A Crisis Like No Other


Covid-19 Tests Breakbulk Industry’s Disaster Preparedness



By Helen Campbell

BREAKBULK MAGAZINE ISSUE 3 / 2020 – LOGISTICS PERSPECTIVE –
The world thought it had already experienced its fair share of crises; from hurricanes to earthquakes, volcanic ash clouds to tsunamis, floods to typhoons, civil wars to landslides, famines to plagues, the Australian fires to extremes of temperature in either direction. The world has seen them all.

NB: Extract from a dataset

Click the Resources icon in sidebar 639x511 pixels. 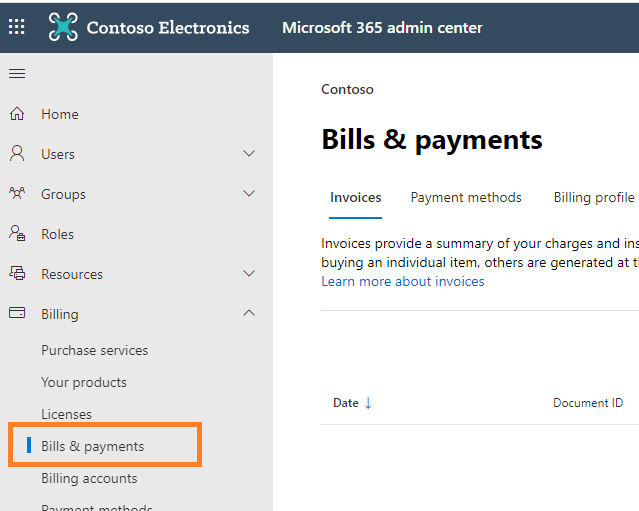point(17,274)
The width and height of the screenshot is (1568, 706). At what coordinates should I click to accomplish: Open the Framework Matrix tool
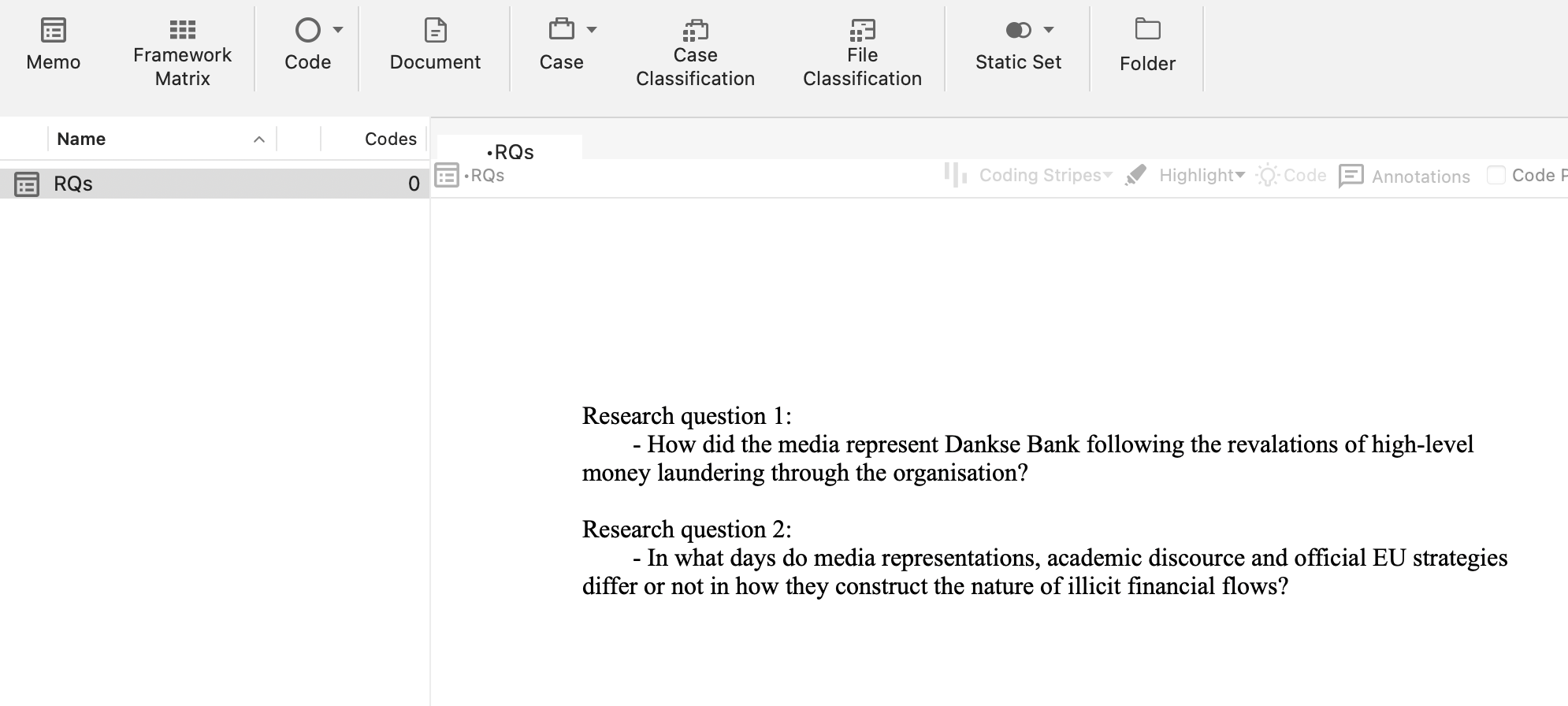(182, 31)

While the Covid-19 outbreak does share characteristics with other disasters, natural and manmade, the current crisis facing the whole world is like nothing ever faced before. The world has experienced epidemics, and even pandemics, but nothing on the scale of the novel coronavirus. Not only is it global, it is a medical and economic emergency all rolled into one. And it carries huge logistical challenges, whether the need is to move people or cargo.

Most, but not all, types of disaster events have the potential to lead to fatalities, serious injury, urgent need for medical assistance and equipment, difficulties in accessing food and water, and displaced persons. In all crises, moving urgent supplies around to where they need to be becomes even more of a challenge. In addition to the human first responders and urgent food and medical supplies, governments and non-governmental organizations, or NGOs, could need to move large cargoes such as robotic search-and-rescue devices, components for emergency shelters and field hospitals, generators, emergency light towers, earth and debris-moving equipment such as bulldozers and tractors, other vehicles such as mobile health clinics, and building materials.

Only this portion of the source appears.